According to one of Kennedy’s former Senate aides, Black Enterprise magazine founder Earl G. Graves Sr., the senator’s vision of a more just world embraced not just political evolution but theological speculation as well.
“In 1968, just before he died, Robert Kennedy predicted a black man could be elected president within 40 years,” noted Graves, citing the senator’s remarks during a national radio broadcast.
Kennedy said: “Things are moving so fast in race relations. A Negro could be president in 40 years. There is no question about it. In the next 40 years, a Negro can achieve the same position that my brother has.”
While Barack Obama’s landslide White House victory fulfilled Kennedy’s political prophecy, there is no way of knowing, at least here on Earth, the answer to the question Kennedy asked in a 1966 Look magazine essay, “Suppose God Is Black?”
Written just after his return from South Africa, Kennedy described an encounter with whites who believed in a biblical justification for apartheid.
“A questioner declared that few churches allow black Africans to pray with the white because the Bible says that is the way it should be, because God created Negroes to serve,” wrote Kennedy. “‘But suppose God is black?’ I replied.
“‘What if we go to Heaven and we, all our lives, have treated the Negro as an inferior, and God is there, and we look up and He is not white? What then is our response?’ There was no answer. Only silence.”

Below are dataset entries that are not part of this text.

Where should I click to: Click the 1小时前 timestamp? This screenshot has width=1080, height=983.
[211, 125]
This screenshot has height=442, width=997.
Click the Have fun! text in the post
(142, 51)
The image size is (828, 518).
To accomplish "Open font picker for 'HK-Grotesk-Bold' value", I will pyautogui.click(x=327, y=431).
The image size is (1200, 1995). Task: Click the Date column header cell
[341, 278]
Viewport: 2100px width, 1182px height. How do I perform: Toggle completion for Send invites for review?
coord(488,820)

President Clinton recalled Kennedy’s work as attorney general to force the desegregation of Southern universities, lunch counters, bus stations and water fountains, while taking personal charge of the John F. Kennedy administration’s civil rights efforts.
“He moved a generation by reminding us that together we can cross any divide and overcome any adversity, as long as we do it together,” said Clinton. “Every time we cross that bridge, if we remember that, it’s the greatest honor we could ever do to his legacy.”
The newly re-christened bridge — best known for getting passengers from LaGuardia Airport into the city — connects Queens, Manhattan and the Bronx in a series of three bridges spanning two islands and three rivers. With working-class whites in Astoria, African Americans in Harlem and Latinos in the South Bronx, the Robert F. Kennedy Bridge links the populations he fought for throughout his career in public life.
“My father believed that our nation would be judged by our future generations, and that we would be judged not so much by the size of our armies, the throw-weight of our weapons, or the power of our industries,” said environmental attorney Robert F. Kennedy Jr., the late senator’s son.
“But rather,” he continued, “how we cared for the least fortunate members of our society, how strongly we protected the principles upon which our nation was founded — human rights abroad and civil rights at home — and how strongly we resisted the seduction of this notion that we can advance ourselves as a nation by leaving our poor brothers and sisters behind.”
After the ceremony, Kennedy family members and close friends climbed into a motorcade of vintage automobiles for the first official crossing of the Robert F. Kennedy Bridge. The sight of antique Packards and Fords, joined by classic cars of the 1950s and ’60s, re-enacted President Franklin D. Roosevelt’s 1936 motorcade after the dedication of the Triborough Bridge, the first major public works project of the New Deal administration.
“This isn’t just about renaming a bridge,” said Kerry Kennedy, director of the Robert F. Kennedy Center on Human Rights. “It’s about building bridges, both to the past and to the future.”